Detective Chief Inspector Jim Taggart is a cantankerous, street-wise, dedicated police officer who is initially paired with a young, university-educated officer named Peter. Taggart has little respect for Peter's educated ways, and his relationship with Peter is reminiscent of Delziel's with Pascoe. Taggart doesn't fare much better with Peter's successor, Michael, a young, non-drinking, non-smoking, card-carrying Christian who has a lot to learn about being a cop. As with the aforementioned series, although the crimes are serious and often brutal, Taggart is infused with welcome moments of humour, which take the form of little remarks or jibes and which, as with the other series, are based on an understanding of the characters and their relationships with each other. Fortunately, there have been enough episodes released that one is able to get a real feel for Taggart as an individual.

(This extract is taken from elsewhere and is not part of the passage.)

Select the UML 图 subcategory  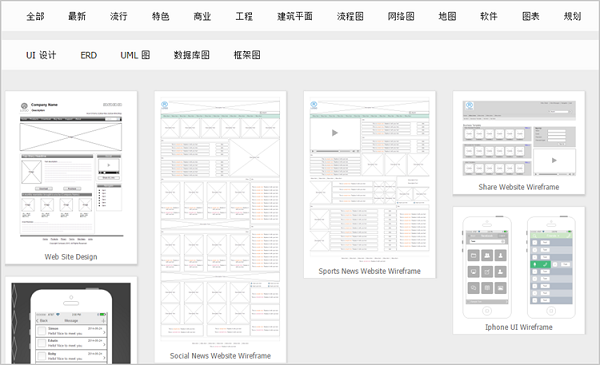135,55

To date, four sets (each featuring three episodes) have been released, with a fifth set ("Evil Eye") due for release in October. "Killer" is the first set in the series, and it is followed chronologically by "Death Call," "Cold Blood," and "Root of Evil." The series should be watched in chronological order because, although each episode is a complete and separate story, there is some carryover so far as the underlying relationships go. I am assuming "Evil Eye" will follow the others chronologically.
The first episode was produced in 1983, with the rest of the currently available episodes following from 1985 to 1990. Taggart apparently ran for over 20 years, and it is a testament to the quality of the show that it was able to continue--and to continue successfully--despite losing it's title character! Tragically, Mark McManus (Taggart) passed away in 1994. According to the text-based bio, McManus lost his mother and two sisters all within a two-year period; tragically, he then lost his wife to cancer. Overcome with grief, he took to drinking and died of pneumonia 8 months later. Wisely, the producers of the series elected not to replace McManus.

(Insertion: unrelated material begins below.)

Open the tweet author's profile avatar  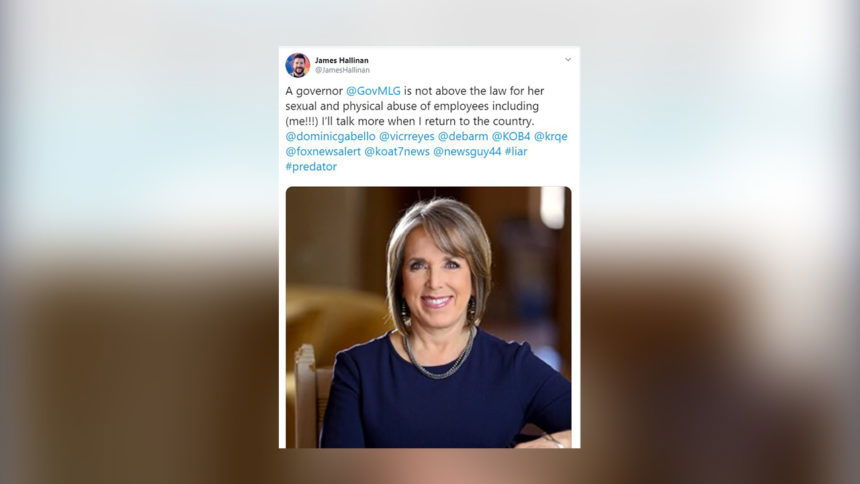tap(297, 65)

In conclusion, Taggart is an absolutely first-rate British mystery series with complex, well-thought-out, challenging, and very satisfying plots with climaxes that in most cases come as a complete shock. In short, it's just perfect for curling up for an evening in front of the telly whilst trying to figure out whodunnit. This is a series I have enjoyed immensely, and I highly and unhesitatingly recommend all the available dvd sets to all fans of top-notch, intelligent British mysteries. If you have enjoyed any of the aforementioned series, you will not be disappointed with Taggart!